Gu Qingyang, Wang Dewen, Gao Yabing, Zhou Jie, Peng Ruiyun, Cui Yufang, Xia Guowei, Qing Quanhong, Yang Hong, Liu Jie, Zhao Meilan
Department of Pathology, Beijing Institute of Radiation Medicine, China.
J Environ Pathol Toxicol Oncol. 2002;21(1):71-8.
Radiation-impaired wound is characterized by delayed healing, nonhealing, and carcinogenesis. The mechanism remains unclear. Matrix metalloproteinases (MMPs) are one family of key regulators of the process of wound healing. Their abnormal expression plays important roles in the formation of some chronic skin ulcers. The objective of this project was to study the expression of MMP1 in surgical and radiation-impaired wound healing and its effects on the healing process and tissue remodeling. A rat model of radiation-impaired wound healing was used. Routine light microscopy, electron microscopy, immunohistochemistry, and in situ hybridization, all of which enabled the detection of MMP1 expression during the healing process, were performed. The wound healing process was impaired and delayed. In rats receiving 25Gy gamma-ray locally, the irradiated wounds healed 6 days later than the nonirradiated controls. The following changes in MMP1 expression were found: (1) In the early inflammatory phase and in the period of granulation tissue formation, MMP1 expression was only slightly if at all affected in the newly formed epidermis of irradiated wounds compared with controls. Later, the epidermal expression of MMP1 in radiation wounds was comparatively increased following the delay of the healing process. (2) MMP1 expression in irradiated wounds was markedly decreased in fibroblasts, endothelial cells, and macrophages compared with controls. The expression phase was prolonged because of the delay of the healing process. The reduced expression of MMP1 in granulation tissue retards such important processes as cell migration, angiogenesis, and tissue remodeling, thus slowing the healing process. The expression ofMMP1 in the proliferating keratinocytes may help re-epithelialization. However, in the late healing period, overexpression of MMP1 in the epidermis may hinder the establishment of basal membrane and the formation of granulation tissue, and affect the tissue remodeling process.

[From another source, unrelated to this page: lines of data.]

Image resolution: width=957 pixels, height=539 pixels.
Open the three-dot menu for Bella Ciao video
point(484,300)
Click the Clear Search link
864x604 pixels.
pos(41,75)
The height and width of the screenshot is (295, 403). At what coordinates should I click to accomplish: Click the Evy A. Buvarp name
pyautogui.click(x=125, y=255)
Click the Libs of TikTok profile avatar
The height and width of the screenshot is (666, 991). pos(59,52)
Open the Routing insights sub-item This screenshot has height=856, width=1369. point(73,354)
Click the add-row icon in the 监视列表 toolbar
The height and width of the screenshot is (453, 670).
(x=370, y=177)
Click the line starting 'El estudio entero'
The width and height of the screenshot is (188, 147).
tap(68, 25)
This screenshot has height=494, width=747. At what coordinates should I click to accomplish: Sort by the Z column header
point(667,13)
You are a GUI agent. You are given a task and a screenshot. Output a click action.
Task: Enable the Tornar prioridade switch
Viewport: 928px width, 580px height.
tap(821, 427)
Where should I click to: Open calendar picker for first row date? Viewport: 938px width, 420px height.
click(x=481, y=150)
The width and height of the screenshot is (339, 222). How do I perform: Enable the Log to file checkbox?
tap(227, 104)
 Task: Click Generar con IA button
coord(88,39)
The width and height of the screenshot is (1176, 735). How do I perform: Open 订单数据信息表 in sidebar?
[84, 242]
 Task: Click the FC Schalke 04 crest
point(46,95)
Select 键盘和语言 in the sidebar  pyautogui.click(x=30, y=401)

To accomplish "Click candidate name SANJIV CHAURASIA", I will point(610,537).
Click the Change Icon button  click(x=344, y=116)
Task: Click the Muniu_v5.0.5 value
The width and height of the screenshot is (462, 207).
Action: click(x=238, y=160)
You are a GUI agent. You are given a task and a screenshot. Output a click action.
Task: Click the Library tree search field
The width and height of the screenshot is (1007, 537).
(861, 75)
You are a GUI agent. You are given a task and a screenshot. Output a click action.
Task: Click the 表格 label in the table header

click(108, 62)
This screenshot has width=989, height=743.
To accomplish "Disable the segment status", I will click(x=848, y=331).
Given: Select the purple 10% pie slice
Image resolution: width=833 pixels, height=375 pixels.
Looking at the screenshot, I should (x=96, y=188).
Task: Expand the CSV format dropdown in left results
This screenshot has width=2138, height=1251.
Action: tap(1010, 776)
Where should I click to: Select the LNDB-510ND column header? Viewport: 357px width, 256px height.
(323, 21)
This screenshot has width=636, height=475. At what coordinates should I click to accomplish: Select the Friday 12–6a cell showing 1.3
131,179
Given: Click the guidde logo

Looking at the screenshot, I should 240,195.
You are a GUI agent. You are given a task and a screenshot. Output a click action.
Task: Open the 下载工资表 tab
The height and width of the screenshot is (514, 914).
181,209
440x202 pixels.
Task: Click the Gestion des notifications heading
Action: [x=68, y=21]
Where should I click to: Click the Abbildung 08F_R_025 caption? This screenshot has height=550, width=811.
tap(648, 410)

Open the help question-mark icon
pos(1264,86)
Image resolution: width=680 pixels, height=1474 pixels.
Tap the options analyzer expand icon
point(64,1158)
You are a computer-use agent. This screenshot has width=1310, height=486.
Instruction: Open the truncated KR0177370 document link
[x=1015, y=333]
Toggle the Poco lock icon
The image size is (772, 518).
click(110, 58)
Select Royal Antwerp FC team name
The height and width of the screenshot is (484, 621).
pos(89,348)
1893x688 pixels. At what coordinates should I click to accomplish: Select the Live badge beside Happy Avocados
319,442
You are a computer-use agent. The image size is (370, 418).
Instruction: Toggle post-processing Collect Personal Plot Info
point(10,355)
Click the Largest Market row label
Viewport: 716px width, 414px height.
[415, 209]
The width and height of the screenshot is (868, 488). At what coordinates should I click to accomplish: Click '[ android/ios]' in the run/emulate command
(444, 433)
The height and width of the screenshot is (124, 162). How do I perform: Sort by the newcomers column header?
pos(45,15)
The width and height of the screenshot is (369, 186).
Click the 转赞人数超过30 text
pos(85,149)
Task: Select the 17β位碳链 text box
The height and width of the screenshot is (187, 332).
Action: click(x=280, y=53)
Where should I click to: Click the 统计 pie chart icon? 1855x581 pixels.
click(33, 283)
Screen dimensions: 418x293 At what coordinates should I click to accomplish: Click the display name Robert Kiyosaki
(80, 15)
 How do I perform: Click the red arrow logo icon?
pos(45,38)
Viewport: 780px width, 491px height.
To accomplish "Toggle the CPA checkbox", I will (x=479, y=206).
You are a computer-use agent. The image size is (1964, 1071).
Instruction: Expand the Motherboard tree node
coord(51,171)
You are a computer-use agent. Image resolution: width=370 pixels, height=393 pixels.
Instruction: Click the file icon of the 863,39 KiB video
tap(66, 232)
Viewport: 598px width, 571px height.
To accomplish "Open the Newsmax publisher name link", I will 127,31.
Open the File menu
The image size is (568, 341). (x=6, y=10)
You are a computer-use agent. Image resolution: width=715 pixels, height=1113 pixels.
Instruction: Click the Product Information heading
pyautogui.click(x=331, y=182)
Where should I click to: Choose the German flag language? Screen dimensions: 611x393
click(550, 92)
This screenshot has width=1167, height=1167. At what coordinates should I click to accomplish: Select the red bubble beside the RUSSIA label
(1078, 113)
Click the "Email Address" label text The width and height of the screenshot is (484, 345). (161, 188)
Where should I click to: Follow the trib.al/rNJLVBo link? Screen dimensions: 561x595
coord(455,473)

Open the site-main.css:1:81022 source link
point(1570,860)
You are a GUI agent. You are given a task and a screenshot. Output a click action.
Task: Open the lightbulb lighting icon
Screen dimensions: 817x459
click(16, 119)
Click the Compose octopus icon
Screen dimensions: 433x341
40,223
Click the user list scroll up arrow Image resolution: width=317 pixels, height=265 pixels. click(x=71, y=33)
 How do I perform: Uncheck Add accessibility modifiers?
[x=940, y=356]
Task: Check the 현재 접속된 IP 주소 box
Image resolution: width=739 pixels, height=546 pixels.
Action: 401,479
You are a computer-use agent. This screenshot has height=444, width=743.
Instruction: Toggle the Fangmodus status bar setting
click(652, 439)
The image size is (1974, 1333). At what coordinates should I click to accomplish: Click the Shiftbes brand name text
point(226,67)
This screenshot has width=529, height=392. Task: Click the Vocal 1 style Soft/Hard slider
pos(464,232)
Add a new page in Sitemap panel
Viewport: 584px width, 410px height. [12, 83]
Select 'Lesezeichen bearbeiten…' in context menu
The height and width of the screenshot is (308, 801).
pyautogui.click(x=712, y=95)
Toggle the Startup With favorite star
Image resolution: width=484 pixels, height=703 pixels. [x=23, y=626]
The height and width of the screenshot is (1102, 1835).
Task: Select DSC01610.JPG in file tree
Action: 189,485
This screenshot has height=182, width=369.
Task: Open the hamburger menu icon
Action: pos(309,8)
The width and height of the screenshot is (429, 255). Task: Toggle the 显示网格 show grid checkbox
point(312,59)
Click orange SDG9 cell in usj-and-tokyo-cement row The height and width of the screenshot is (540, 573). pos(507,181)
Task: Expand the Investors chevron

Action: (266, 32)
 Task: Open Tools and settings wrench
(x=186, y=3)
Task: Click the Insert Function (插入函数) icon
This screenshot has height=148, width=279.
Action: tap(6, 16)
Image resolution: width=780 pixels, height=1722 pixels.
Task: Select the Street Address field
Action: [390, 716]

放射性损伤伤口的特点是愈合延迟、不愈合和致癌。其机制尚不清楚。基质金属蛋白酶(MMPs)是伤口愈合过程中的一类关键调节因子。它们的异常表达在一些慢性皮肤溃疡的形成中起重要作用。本项目的目的是研究MMP1在手术和放射性损伤伤口愈合中的表达及其对愈合过程和组织重塑的影响。采用放射性损伤伤口愈合的大鼠模型。进行了常规光学显微镜、电子显微镜、免疫组织化学和原位杂交,所有这些都能检测愈合过程中MMP1的表达。伤口愈合过程受到损害并延迟。在局部接受25Gyγ射线照射的大鼠中,照射伤口比未照射的对照组晚6天愈合。发现MMP1表达有以下变化:(1)在早期炎症阶段和肉芽组织形成期,与对照组相比,照射伤口新形成的表皮中MMP1表达即使有影响也非常轻微。后来,随着愈合过程的延迟,放射性伤口中MMP1的表皮表达相对增加。(2)与对照组相比,照射伤口中成纤维细胞、内皮细胞和巨噬细胞中的MMP1表达明显降低。由于愈合过程的延迟,表达阶段延长。肉芽组织中MMP1表达的降低阻碍了细胞迁移、血管生成和组织重塑等重要过程,从而减缓了愈合过程。增殖性角质形成细胞中MMP1的表达可能有助于重新上皮化。然而,在愈合后期,表皮中MMP1的过度表达可能会阻碍基底膜的建立和肉芽组织的形成,并影响组织重塑过程。